Erythropoiesis: Heme and Bilirubin Metabolism
The liver is the primary erythropoietic organ of the fetus between
the 9th and 24th week of gestation. It continues to be a major site of hematopoiesis
until an infant is about 2 months of age. Recognizable hematopoietic cells normally
disappear from the liver as the bone marrow develops. With certain diseases, however,
they may persist (e.g., congenital hemolytic anemias) or reappear (e.g., bone marrow
failure or myeloproliferative disorders).
In healthy adults, the liver is responsible for about 20% of heme
production; bone marrow makes the rest. The two organs use nearly identical pathways
to synthesize heme, although the regulatory mechanisms differ slightly.[112]
[123]
[124]
[125]
[126]
The focus here is on the hepatocellular pathway.
Heme synthesis begins in mitochondria. In the first step, which is rate-limiting
in the synthesis of heme, 5-aminolevulinic acid (ALA) synthase condenses glycine
and succinyl-CoA, to produce ALA. Heme is the main (feedback) inhibitor of ALA synthase.
ALA diffuses from mitochondria into the cytoplasm, where ALA dehydratase links two
ALA molecules together to produce porphobilinogen (PBG). The linear arrangement
of PBG molecules by PBG deaminase yields hydroxymethylbilane (HMB). HMB is transformed
to uroporphyrinogen III, which is converted to coproporphyrinogen III. Mitochondria
take up coproporphyrinogen III and convert it to protoporphyrin IX through the actions
of coproporphyrinogen oxidase and protoporphyrin oxidase. In the final step of the
pathway, ferrochelatase adds ferrous iron to protoporphyrin IX, creating heme. In
other words, heme is a complex of ferrous iron and protoporphyrin IX. Subjecting
porphyrinogens to oxygen rapidly oxidizes them to matching porphyrins.
Porphyrias
Porphyrias are uncommon disorders of heme synthesis (porphyrin
metabolism). Usually, the disorder remains subclinical until an endogenous or exogenous
stress triggers a porphyric crisis.[127]
Clinical
features of acute porphyrias include recurrent, dramatic, and potentially fatal neurologic
reactions. Most patients develop abdominal pain (90%) and dark urine (80%). Neurotoxicity
may result from increased plasma and tissue levels of porphyrin precursors (particularly
ALA and PBG), which have chemical structures resembling the inhibitory neurotransmitter
γ-aminobutyric acid (GABA). The most common of the acute porphyrias is acute
intermittent porphyria (AIP). Its prevalence is about 1 in 10,000 in the general
population and may be as high as 1 in 500 among patients with psychiatric disorders.

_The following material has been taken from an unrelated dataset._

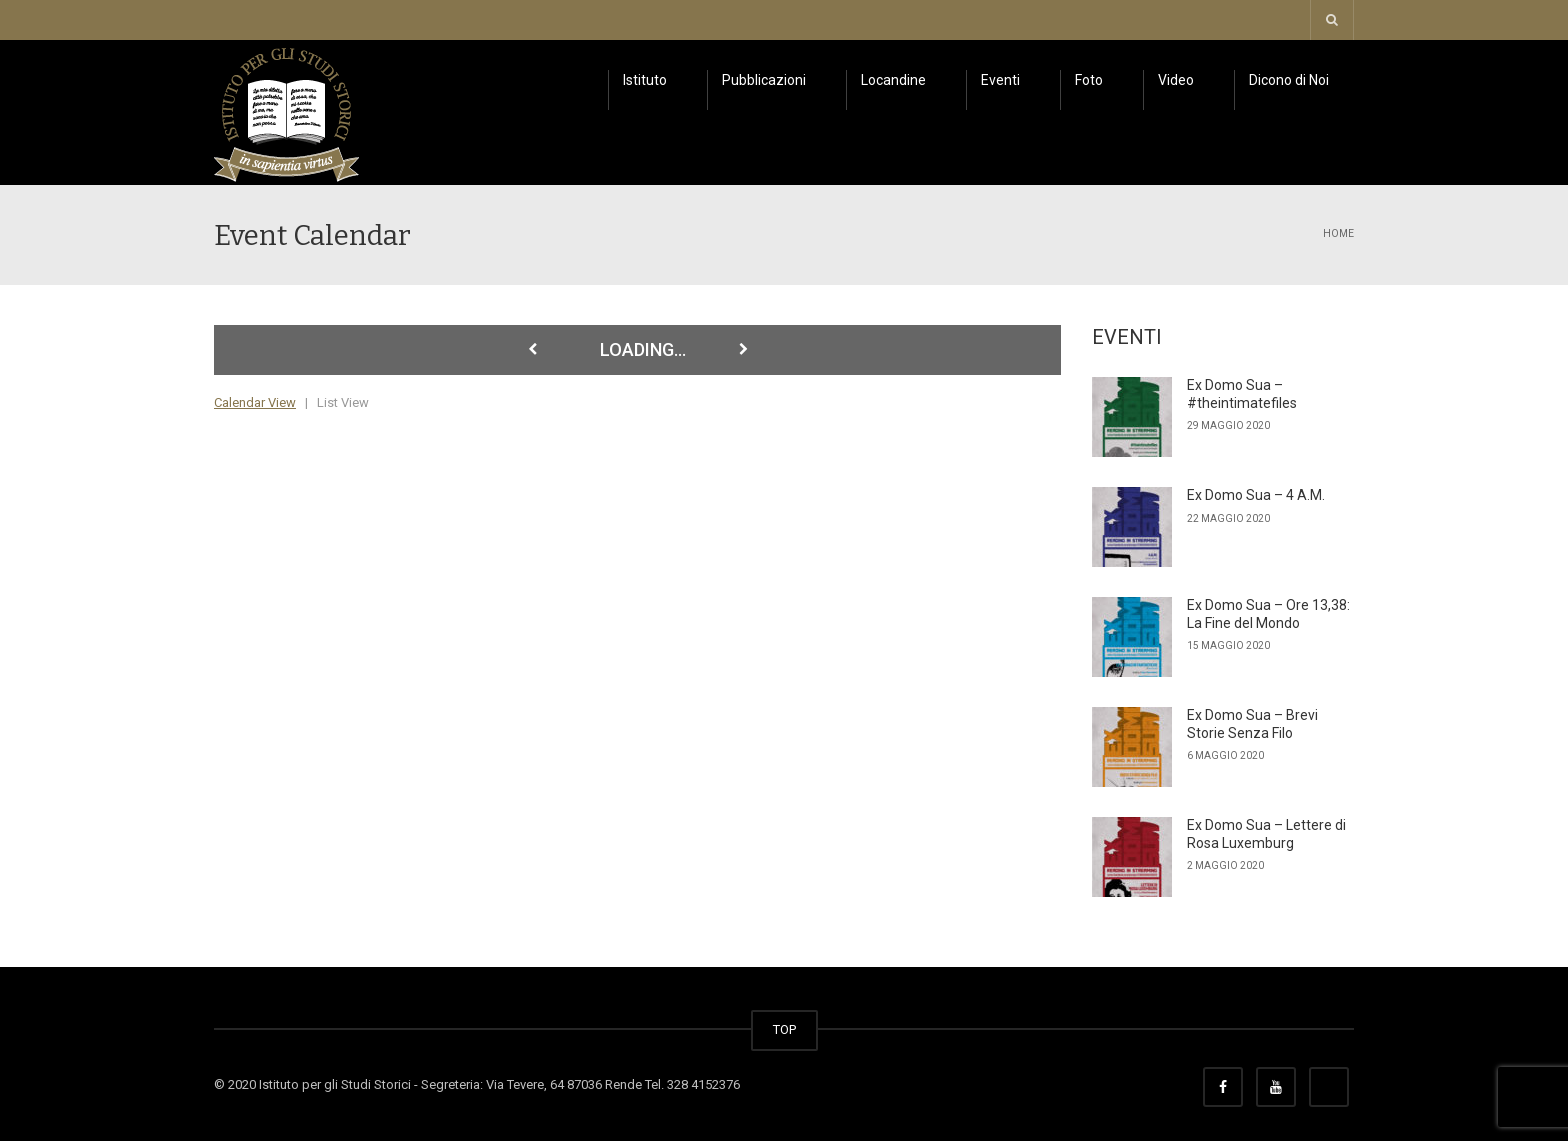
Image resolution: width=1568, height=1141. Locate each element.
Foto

Women are five times more likely than men to have AIP. Among the triggers of porphyric
crises are sex hormones, glucocorticoids, cigarette smoking, and medications,[112]
[128]
[129]
including
certain anesthetic agents (e.g., barbiturates, etomidate, enflurane, pentazocine).
[129]
Barbiturates and other inducers of cytochrome
P-450 (CYP) stimulate the synthesis of cytochrome protein; incorporating heme into
newly forming hemoproteins causes the intracellular heme concentration to decline.
[129]
[130]
[131]
[132]
The decrease in heme reduces the inhibitory
influence on ALA synthetase, which is rate-limiting, and thus porphyrin (heme) synthesis
speeds up.[133]
[134]
Hemoglobin Metabolism and Bilirubin
The metabolism of hemoglobin produces bilirubin.[112]
About 300 mg of bilirubin is formed daily, mostly from the destruction of senescent
erythrocytes by macrophages of the reticuloendothelial system. These macrophages
(mainly in the spleen, liver, and bone marrow) extract the protein portion of hemoglobin
and then catabolize heme in a two-step process. First, heme oxygenase cleaves the
porphyrin macrocycle of heme, in a reaction that consumes molecular oxygen and produces
carbon monoxide, ferrous iron, and a linear tetrapyrrole (biliverdin). Second, cytoplasmic
reductases rapidly convert biliverdin to bilirubin.[135]
The bilirubin is released into the bloodstream and binds tightly
to albumin. Hepatic parenchymal cells avidly extract protein-bound bilirubin and
conjugate it, using glucuronic acid and bilirubin UDP-glucuronosyltransferase. Hepatocytes
secrete bilirubin conjugates into the canalicular bile, which flows into the alimentary
tract. Most conjugated bilirubin undergoes intestinal excretion, with little returning
to the liver in the enterohepatic circulation. In healthy individuals, only a small
fraction of conjugated bilirubin enters the plasma by direct (from hepatic sinusoids)
or indirect (absorption from bile ducts or lymphatics) routes.[136]